Formula used: $\Delta T = {K_b} \times {\text{molality = }}{{\text{K}}_f} \times {\text{molality}}$
${K_f}$ for water is $1.86KKgmo{l^{ - 1}}$
${K_b}$ for water is $0.512KKgmo{l^{ - 1}}$
Where, $\Delta T$ is change in temperature.

${K_b}$ is ebullioscopic constant. This constant relates the molality of a substance with elevation in boiling point. It depends on the properties of solvent. It can be calculated by the following formula:
${K_b} = \dfrac{{RT_b^2M}}{{\Delta {H_v}}}$
Where, $\Delta {H_v}$ is heat of vaporization of per mole of the solvent, $R$ is gas constant, ${T_b}$ is boiling point of pure solvent and $M$ is molar mass of the solvent.
${K_f}$ is a cryoscopic constant. This constant relates the molality of a substance with depression in freezing point. This depends on the properties of solvent. This constant can be calculated with the following formula:
${K_f} = \dfrac{{RT_f^2M}}{{\Delta {H_{fus}}}}$
Where, $\Delta {H_{fus}}$ is enthalpy of fusion per mole of the solvent, $R$ is gas constant, ${T_f}$ is freezing point of pure solvent and $M$ is molar mass of the solvent
In this question urea is added in water, this means impurity is urea. Impurity is added in water this means the boiling point of water will increase.

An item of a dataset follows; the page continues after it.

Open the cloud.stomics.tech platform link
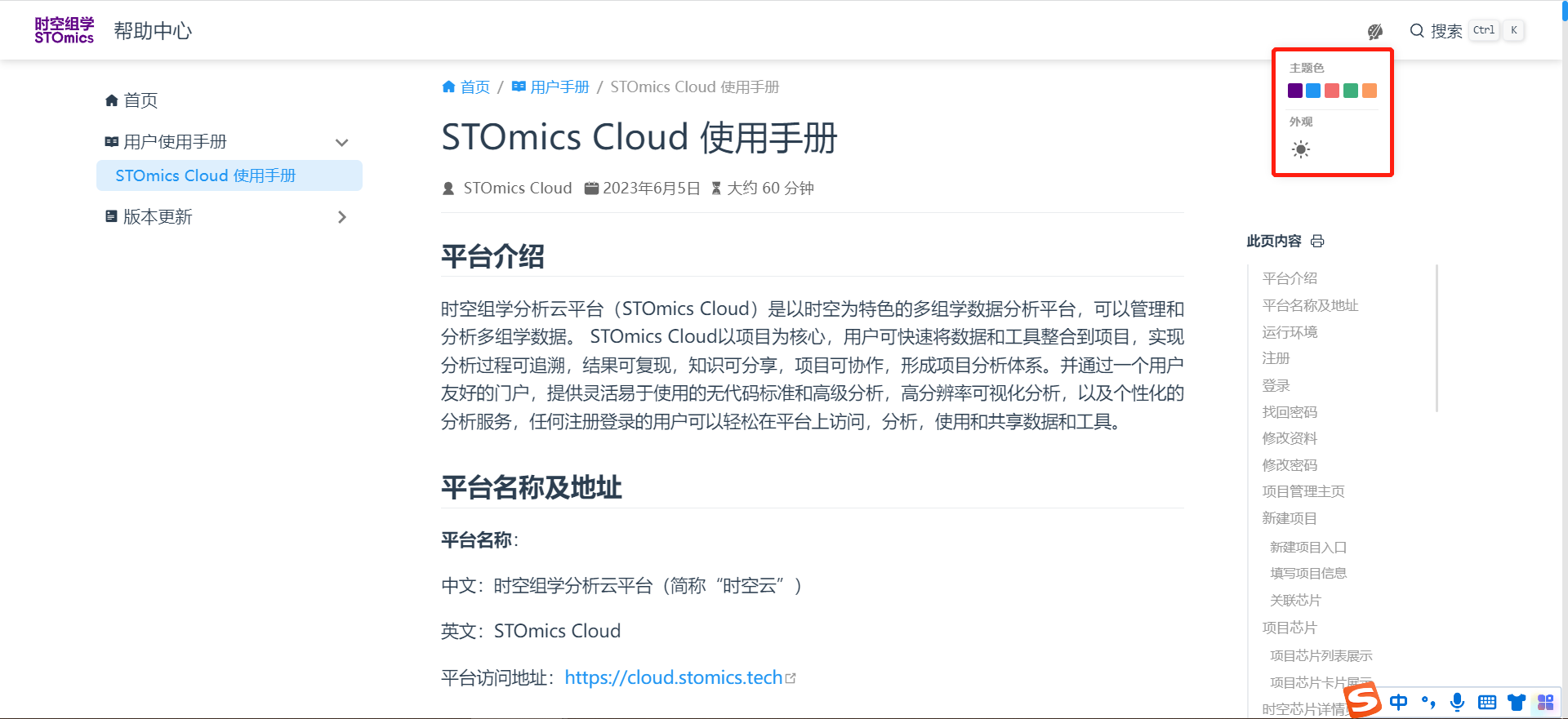 coord(674,677)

And this boiling point is given that is ${100.18^ \circ }C$. Boiling point of pure water is ${100^ \circ }C$. From these two temperatures we can calculate change in boiling point (subtracting boiling point of pure water from boiling point of water after adding impurities) that is,
Change in boiling point$= \Delta T = {100.18^ \circ }C - {100^ \circ }C = {0.18^ \circ }C$
Also change in boiling point is ${K_b} \times {\text{molality}}$
${K_b}$ for water is $0.512KKgmo{l^{ - 1}}$
From this we can calculate molality. So applying the formula:
$\Delta T = {K_b} \times {\text{molality}}$
${\text{molality = }}\dfrac{{\Delta T}}{{{K_b}}}$
${\text{molality = }}\dfrac{{0.18}}{{0.512}} = 0.35$
Now, we have the molality. From this we can calculate the change in freezing point with the formula,
$\Delta T = {K_f} \times {\text{molality}}$
${K_f}$ for water is $1.86KKgmo{l^{ - 1}}$ and molality we have calculated above. So,
$\Delta T = 1.86 \times {\text{0}}{\text{.35 = 0}}{\text{.651}}$
Change in freezing point is ${0.651^ \circ }C$. Freezing point of water is ${0^ \circ }C$. From these two temperatures we can calculate the freezing point of the new solution (subtracting change in freezing point from actual freezing point). So, freezing point of solution is,
Freezing point of solution$= 0 - 0.651 = - {0.651^ \circ }C$.

Note:
There is depression in freezing point after adding impurities because, on adding impurities vapour pressure becomes lower than that of pure solution. Boiling point of liquid increases on adding impurities because addition of impurities lower the number of molecules of liquid above the surface available to become vapourized during boiling.